Он проследил взглядом, пока мальчики пробежали но саду, а когда голоса и топот их ног послышались в коридоре, светлея всем своим обветренным бородатым лицом, шагнул к двери, чтобы встретить их. Он поднял сыновей на руки и, говоря им: «Соскучились без отца-то? А потяжелели, а подросли», несколько раз прошелся с ними по комнате. Сыновья были похожи на мать, оба светловолосые, голубоглазые, и, как все близнецы, удивительно напоминали друг друга; в подстеженных вельветовых куртках, в одинаковых ботинках и шапочках, они одинаково счастливо смотрели сейчас на отца и улыбались ему, оголяя по-детски редкие, сохранявшие еще молочную белизну зубы.

— Ну-ка признавайтесь, кто из вас Сергей, кто Слава, — продолжал Дементий, опустив сыновей на пол, присев на корточки возле них и вглядываясь в их счастливые лица. Он знал, что это было приятно им (им каждый день все в доме твердили, как они похожи: и когда хотели поругать, и когда приласкать), и Дементий с удовольствием делал теперь то, что было приятно детям; но для себя он давно научился различать их; у Славы, что был сейчас по правую руку и ближе к оконному свету, за редкими волосенками над ухом выделялась небольшая коричневая родинка, которая, когда его подстригали, становилась особенно заметной; присмотревшись и отыскав ее глазами (точно такая же и над тем же ухом была и у Виталины), Дементий снял с Ростислава легкую, весеннюю, с козырьком шапочку и ладонью ласково погладил его по голове; затем точно так же приласкал Сергея.

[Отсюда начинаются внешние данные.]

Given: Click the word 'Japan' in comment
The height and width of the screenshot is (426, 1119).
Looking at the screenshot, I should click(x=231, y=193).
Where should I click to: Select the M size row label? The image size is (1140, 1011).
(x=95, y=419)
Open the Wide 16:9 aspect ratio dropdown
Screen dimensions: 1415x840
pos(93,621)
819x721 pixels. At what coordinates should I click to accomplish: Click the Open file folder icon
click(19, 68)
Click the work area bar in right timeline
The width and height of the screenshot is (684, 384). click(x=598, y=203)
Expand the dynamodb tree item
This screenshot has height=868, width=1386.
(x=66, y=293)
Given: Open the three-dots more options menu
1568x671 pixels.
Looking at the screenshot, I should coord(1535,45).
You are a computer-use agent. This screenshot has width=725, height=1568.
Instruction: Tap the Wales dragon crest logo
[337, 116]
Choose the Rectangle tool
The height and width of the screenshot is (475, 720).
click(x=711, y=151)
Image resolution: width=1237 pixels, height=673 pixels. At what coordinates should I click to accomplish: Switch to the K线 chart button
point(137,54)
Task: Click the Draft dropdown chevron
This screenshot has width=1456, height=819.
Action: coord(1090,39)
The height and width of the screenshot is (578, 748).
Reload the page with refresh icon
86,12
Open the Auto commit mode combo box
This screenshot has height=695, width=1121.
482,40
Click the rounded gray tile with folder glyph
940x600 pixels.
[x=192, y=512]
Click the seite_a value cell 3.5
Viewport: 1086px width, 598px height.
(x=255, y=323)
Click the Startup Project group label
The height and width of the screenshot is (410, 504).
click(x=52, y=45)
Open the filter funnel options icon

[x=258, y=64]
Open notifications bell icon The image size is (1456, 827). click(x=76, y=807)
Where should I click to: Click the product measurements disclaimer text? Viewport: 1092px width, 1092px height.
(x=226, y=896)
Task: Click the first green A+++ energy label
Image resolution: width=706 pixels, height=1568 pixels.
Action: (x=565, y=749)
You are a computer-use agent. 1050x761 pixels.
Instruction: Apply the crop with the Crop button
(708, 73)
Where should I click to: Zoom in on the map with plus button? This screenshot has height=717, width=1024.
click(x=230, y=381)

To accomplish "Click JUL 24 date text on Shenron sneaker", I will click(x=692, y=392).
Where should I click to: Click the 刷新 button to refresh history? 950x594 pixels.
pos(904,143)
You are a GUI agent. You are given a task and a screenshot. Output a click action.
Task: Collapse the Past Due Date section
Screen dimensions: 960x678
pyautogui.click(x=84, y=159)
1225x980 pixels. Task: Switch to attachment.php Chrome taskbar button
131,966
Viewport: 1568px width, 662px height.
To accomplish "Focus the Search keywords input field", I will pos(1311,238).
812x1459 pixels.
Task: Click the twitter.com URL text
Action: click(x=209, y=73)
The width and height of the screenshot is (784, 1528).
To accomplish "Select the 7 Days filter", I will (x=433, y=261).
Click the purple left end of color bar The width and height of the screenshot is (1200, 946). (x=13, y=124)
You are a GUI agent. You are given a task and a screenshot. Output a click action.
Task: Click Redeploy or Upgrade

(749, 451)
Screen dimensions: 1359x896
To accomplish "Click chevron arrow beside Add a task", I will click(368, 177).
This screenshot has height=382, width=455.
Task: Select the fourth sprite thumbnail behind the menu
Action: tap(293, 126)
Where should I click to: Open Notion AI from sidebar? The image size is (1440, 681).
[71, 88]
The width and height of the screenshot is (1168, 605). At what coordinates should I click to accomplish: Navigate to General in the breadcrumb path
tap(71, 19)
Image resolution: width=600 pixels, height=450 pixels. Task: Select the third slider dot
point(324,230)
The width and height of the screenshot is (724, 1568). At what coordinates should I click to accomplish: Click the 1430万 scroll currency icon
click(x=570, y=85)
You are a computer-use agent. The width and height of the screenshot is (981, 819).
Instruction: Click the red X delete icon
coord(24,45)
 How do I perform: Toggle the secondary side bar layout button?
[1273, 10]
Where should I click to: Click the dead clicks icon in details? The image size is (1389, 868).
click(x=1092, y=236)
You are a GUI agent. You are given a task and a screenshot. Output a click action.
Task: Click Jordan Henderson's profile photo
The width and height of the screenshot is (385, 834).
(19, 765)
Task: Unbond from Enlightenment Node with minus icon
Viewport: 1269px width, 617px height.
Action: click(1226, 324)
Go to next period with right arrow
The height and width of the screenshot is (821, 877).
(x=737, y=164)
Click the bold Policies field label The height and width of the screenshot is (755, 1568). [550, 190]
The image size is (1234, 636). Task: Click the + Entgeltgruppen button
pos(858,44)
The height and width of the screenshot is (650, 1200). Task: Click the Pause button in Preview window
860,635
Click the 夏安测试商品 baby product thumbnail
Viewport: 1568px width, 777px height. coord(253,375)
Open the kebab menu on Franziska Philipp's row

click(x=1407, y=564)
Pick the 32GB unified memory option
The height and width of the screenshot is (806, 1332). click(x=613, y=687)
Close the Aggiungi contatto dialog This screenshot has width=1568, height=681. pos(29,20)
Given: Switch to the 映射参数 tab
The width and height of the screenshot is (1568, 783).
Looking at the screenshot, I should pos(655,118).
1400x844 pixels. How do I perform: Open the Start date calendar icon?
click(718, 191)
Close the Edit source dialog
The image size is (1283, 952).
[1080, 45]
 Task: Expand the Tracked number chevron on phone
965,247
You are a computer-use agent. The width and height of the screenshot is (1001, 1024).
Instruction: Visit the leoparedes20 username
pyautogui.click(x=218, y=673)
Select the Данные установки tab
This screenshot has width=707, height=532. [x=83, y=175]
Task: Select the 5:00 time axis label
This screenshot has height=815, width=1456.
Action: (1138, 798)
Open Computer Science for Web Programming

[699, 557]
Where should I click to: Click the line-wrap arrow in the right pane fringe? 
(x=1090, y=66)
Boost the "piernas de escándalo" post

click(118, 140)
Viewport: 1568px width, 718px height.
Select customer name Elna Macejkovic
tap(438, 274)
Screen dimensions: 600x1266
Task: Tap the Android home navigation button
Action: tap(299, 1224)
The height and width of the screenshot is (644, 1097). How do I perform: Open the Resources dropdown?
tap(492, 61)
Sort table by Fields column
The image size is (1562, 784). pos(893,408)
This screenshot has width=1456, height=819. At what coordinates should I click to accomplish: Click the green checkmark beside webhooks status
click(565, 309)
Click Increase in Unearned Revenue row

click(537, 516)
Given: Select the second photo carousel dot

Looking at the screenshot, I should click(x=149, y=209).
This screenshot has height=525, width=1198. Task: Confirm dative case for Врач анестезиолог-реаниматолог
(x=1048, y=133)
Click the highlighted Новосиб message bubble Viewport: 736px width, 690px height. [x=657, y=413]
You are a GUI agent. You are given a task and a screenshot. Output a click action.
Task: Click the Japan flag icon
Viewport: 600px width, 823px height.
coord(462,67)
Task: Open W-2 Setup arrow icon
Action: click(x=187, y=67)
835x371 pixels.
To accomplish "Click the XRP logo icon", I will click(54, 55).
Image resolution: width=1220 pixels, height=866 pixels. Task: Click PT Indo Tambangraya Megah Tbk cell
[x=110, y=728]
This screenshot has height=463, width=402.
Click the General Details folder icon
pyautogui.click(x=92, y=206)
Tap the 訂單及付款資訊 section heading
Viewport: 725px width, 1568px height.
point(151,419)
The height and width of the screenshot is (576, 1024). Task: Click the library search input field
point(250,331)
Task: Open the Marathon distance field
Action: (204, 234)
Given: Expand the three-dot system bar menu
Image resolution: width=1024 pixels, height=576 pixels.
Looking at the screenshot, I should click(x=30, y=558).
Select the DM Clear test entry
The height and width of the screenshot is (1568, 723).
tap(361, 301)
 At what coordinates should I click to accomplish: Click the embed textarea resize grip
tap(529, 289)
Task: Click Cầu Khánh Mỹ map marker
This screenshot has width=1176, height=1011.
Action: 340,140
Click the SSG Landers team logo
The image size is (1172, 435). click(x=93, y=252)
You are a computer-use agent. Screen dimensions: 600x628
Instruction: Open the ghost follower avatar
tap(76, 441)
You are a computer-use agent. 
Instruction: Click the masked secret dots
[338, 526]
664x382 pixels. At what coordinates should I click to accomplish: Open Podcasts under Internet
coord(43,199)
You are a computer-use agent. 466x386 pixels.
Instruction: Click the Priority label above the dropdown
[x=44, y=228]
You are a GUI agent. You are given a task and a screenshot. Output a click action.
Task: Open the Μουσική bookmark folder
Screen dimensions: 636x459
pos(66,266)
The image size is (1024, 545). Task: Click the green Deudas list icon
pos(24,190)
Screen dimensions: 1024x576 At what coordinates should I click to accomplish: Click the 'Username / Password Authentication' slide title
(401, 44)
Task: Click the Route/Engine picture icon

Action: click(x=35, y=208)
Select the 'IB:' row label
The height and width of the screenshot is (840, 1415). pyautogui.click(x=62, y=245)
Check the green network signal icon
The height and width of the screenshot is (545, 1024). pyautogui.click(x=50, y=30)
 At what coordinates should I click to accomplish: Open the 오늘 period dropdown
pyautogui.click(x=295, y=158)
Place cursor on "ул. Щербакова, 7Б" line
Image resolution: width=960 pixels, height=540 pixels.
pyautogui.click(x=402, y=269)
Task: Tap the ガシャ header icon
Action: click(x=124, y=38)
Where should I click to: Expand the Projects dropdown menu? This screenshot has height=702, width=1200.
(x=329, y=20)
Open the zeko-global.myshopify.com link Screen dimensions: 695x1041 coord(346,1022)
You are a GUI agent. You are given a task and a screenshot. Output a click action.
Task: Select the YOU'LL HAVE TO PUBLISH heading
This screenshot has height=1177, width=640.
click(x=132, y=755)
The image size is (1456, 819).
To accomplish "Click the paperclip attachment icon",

— Да, мужики, а подарки? — неожиданно как будто вспомнил он.

Сняв наконец мешавшую ему дубленку, он подтянул к себе дорожный портфель и, порывшись, достал из него две пары расшитых детских варежек из оленьего меха.

— Это тебе, держи! А это тебе, — сказал он, первым подавая Ростиславу, хотя тот стоял дальше, потом Сергею.

Варежки были приобретены им у ненецких оленеводов в поселке, куда вместе с Кравчуком и Луганским загнала его разбушевавшаяся по тундре пурга. Он тогда подумал, что Виталина непременно одобрит его покупку — и подарок, и вещь, — и он невольно теперь посмотрел вокруг себя, как бы отыскивая ее глазами.